After a 15-year break, she picked up the saddle again. The first horse she bought and rode was Guy, now a 26-year-old who is completely devoted to her.
They used to ride through the Guy Fawkes River National Park and watch the glory of wild horses nearby. She was appalled to learn that these animals were being shot from above, but she didn’t know how to help.
Then she turned to her harp. The music dashed out from her fingertips and she recorded an entire CD devoted to the plight of the brumbies called “Run With the Wind.”
She sold the CDs at concerts and on the Internet, talked to everybody she could about these horses, and donated all the money to saving them. “If it wasn’t for the CD, there wouldn’t be a charity,” she says.

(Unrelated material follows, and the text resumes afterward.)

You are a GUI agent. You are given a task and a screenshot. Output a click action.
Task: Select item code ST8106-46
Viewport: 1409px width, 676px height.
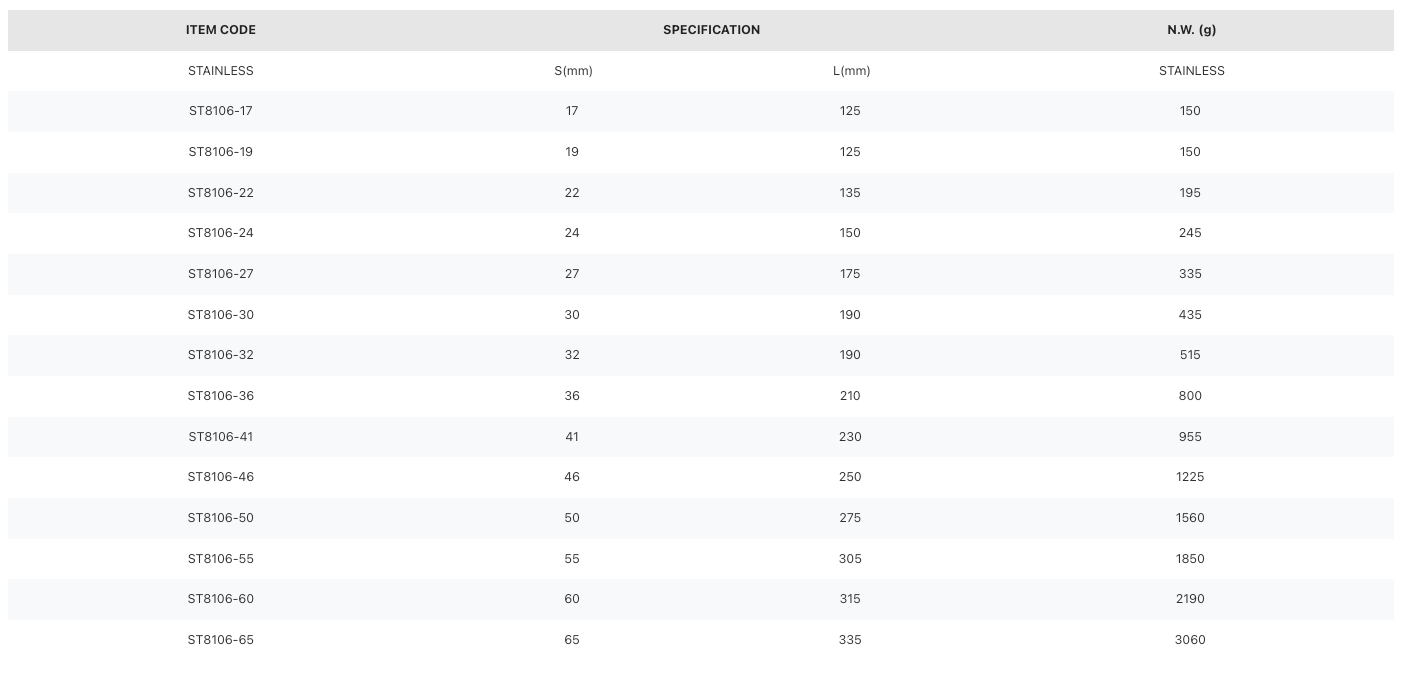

This past year, she and two other volunteers jointly purchased 1,400 acres of bush land to set up a second sanctuary. Carter’s share of the $400,000 came out of her retirement money, and she wrote a will that makes sure the land will be used in perpetuity as a sanctuary.
“This is Jock,” she says, pointing to a chestnut horse grazing peacefully on picture- perfect green pastures. “He was so thin when he came in, it was scary. He was also very, very wild and spooky. They said he was too poor to be handled. Now look at him.”
As she speaks, Guy nudges against her arm, trying to get her attention.
“He’s jealous,” she says. “I’ve had him a long time. If he sees me feeding the brumbies, he likes to stick his nose in and say, uh, what are you doing?”
Carter says she can remember every one of the more than 250 horses she’s rescued. She named most of them herself.
“We like army names for the boys, like Sergeant and Major,” she says. “For girls, we like Wattle and Willow. At the moment we are on a music theme, like Aria and Symphony.”
She hates it when her beloved horses are described as feral pests causing environmental degradation.
“Cattle are also not indigenous to Australia, feral pigs are not indigenous to Australia. They also cause incredible damage to the environment, as do wild cats and dogs,” Carter says. “But environmentalists pick on horses because they are big and easily seen. . . . Cattle — they can’t shoot them because they are owned by someone. Horses are not.”
Environmentalists such as Muir, however, see what Carter is doing as a well-meaning effort that doesn’t reduce the horse population fast enough to protect the environment. Although aerial shooting is not ideal, he says, it is effective.
“Humane treatment of animals is important,” Muir says. “But when you are dealing with the last remaining wild land, and animals that don’t belong here, you have to make a choice between the lesser of two evils. Sometimes that means controlling the feral animals by methods that work.”
But Carter says shooting doesn’t always kill the animals right away and they are left to suffer. Or they leave behind babies who starve without their mothers.
Like the traumatized Adam, a buckskin she rescued from the 2000 aerial cull.
“Somehow he missed the bullet,” Carter says. Then she shows off some of his tricks.
“Adam, how do you do?” she says, putting her hand out to shake his outstretched hoof.
“Adam, give me a kiss,” she says. Without hesitation, he reaches down to nose her on the cheek.